## Given request:
Copy out the records below word for word, keeping their line breaks, but leave out the pictures.
Begin Data for processing
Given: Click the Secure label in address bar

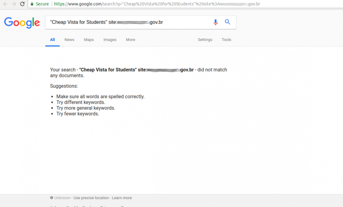Looking at the screenshot, I should click(x=42, y=4).
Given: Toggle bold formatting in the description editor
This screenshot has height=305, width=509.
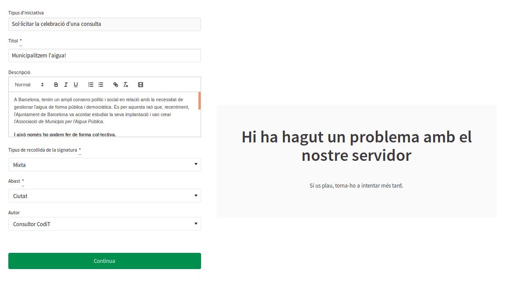Looking at the screenshot, I should 56,85.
End Data for processing
## Answer to the problem:
Given: Click the Secure label in address bar

Looking at the screenshot, I should click(x=42, y=4).
Given: Toggle bold formatting in the description editor
This screenshot has height=305, width=509.
Looking at the screenshot, I should 56,85.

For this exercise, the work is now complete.